An initial meeting with an investment advisor typically begins with a series of questions designed to find out what level of risk you are willing to accept.  Along those lines, consider the following investment scenarios:

A) You invested $50K in college tuition and after three years have received no visibility to how you have performed—no report card, no grades, no professor comments, nothing.  Are you willing to write a check for the fourth year and commit to another $50K for graduate school?

B) Over a five year period you invested $50K in a retirement plan that never provided visibility to its financial performance—no quarterly reports, no growth charts, no portfolio tables, nothing. How willing are you to continue giving them a portion of your paycheck?  Are you in for another $50K?

C) You invested $50K in a new business venture that never reported back to you its revenues or expenses—no cash flow statements, no profit-loss analysis, nothing. Are you interested in investing another $50K in this company?

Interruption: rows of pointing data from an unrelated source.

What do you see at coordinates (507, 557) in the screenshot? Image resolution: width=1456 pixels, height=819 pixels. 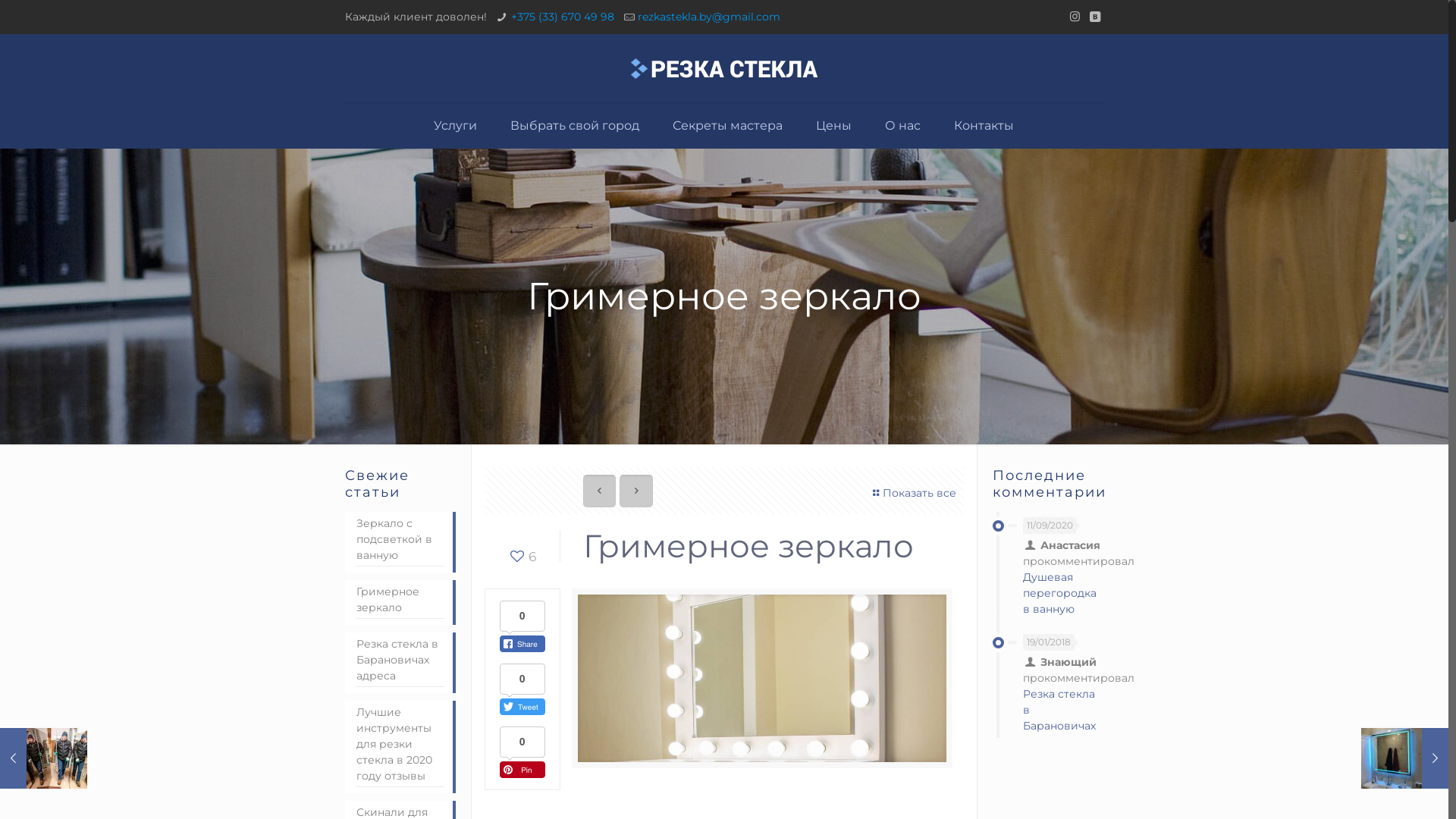 I see `'6'` at bounding box center [507, 557].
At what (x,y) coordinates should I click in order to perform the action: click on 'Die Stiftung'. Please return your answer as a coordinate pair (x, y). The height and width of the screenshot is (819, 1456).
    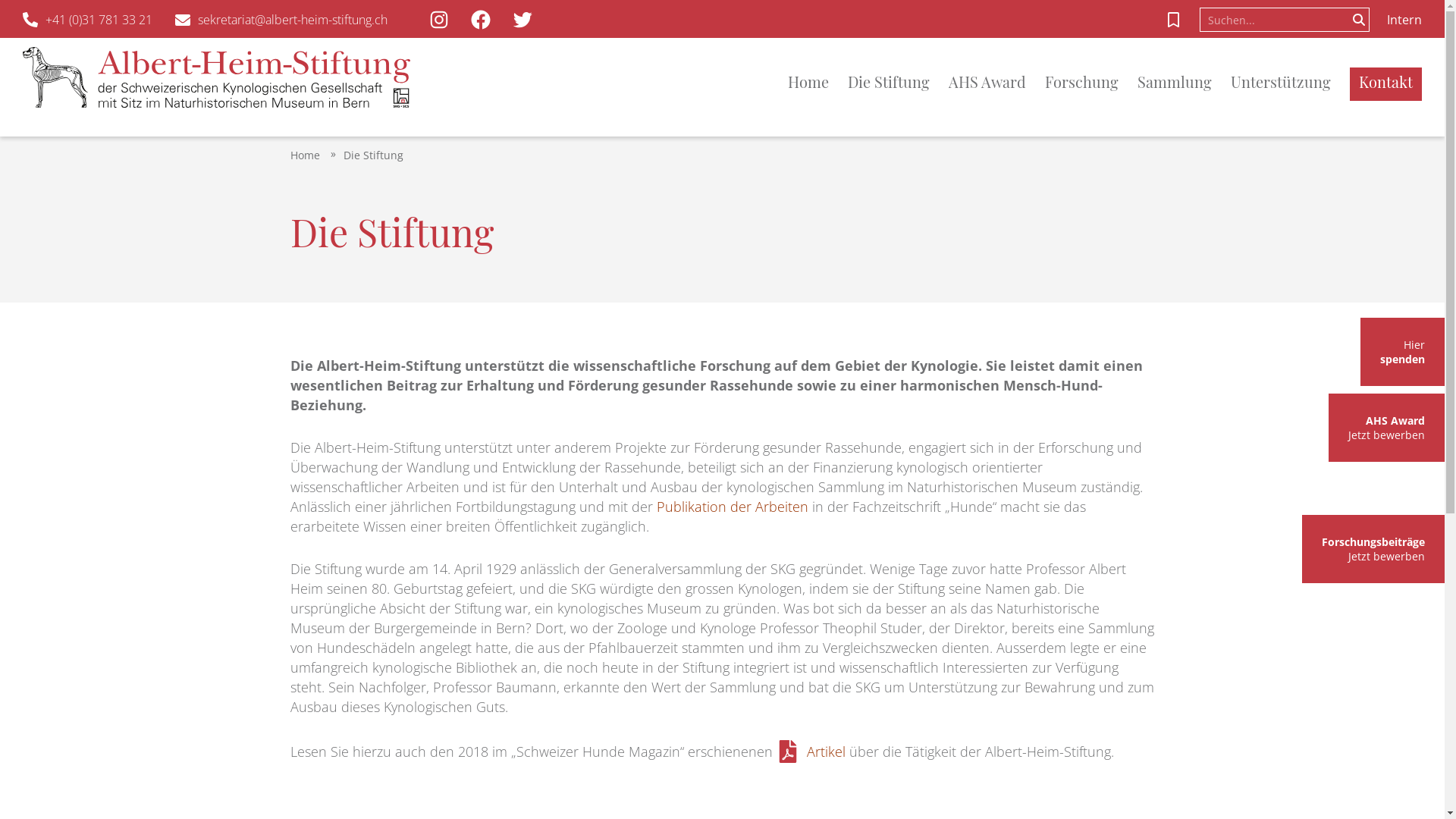
    Looking at the image, I should click on (847, 83).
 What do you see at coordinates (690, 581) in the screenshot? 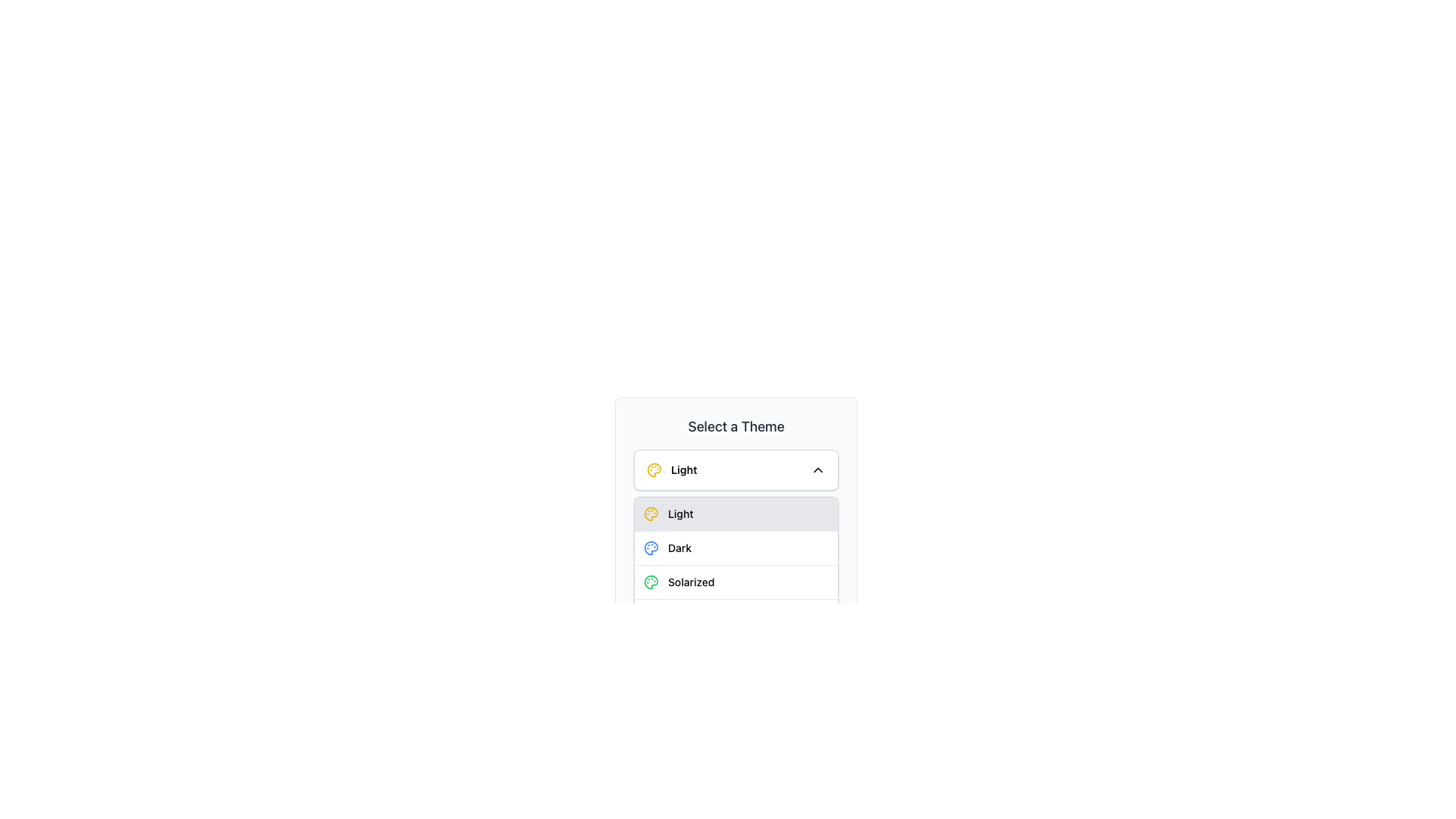
I see `the 'Solarized' theme option in the dropdown menu labeled 'Select a Theme'` at bounding box center [690, 581].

Odds are none of these investment scenarios are attractive or appealing to you. Understandably, there is an unwillingness to invest in anything that lacks accountability or fails to provide visibility to its performance.

And this seems perfectly reasonable.  We shouldn’t assume simply attending classes will lead to graduation; and we shouldn’t assume blindly contributing to a 401k will yield enough money for retirement; and we shouldn’t assume a business is profitable simply because it keeps its doors open. To fully leverage an investment, we need visibility to its performance so we can continually evaluate its return.  And if that isn’t possible, we should be hesitant to invest more. Right?

So what about you? How much have you invested in yourself over the last few years? Let’s assume you’re working full-time and require another twelve hours each day for sleeping, eating and general health needs. That leaves you with roughly 2,300 discretionary hours each year to invest however you desire. Given the U.S. Census Bureau estimates median annual earnings for men working full-time in 2008 was $46K+, or roughly $22 per hour, means each year you have an opportunity to invest roughly $50K in yourself.

So how is that investment performing? Is it paying dividends? How do you know?

If you don’t, are you assuming showing up, blindly contributing and keeping your doors open will eventually provide you with a solid return? And if you weren’t willing to accept that level of risk in any of the scenarios above, what is different when it comes to your time?

I am no longer comfortable with such an investment strategy. I realize my time is limited, so I must invest wisely.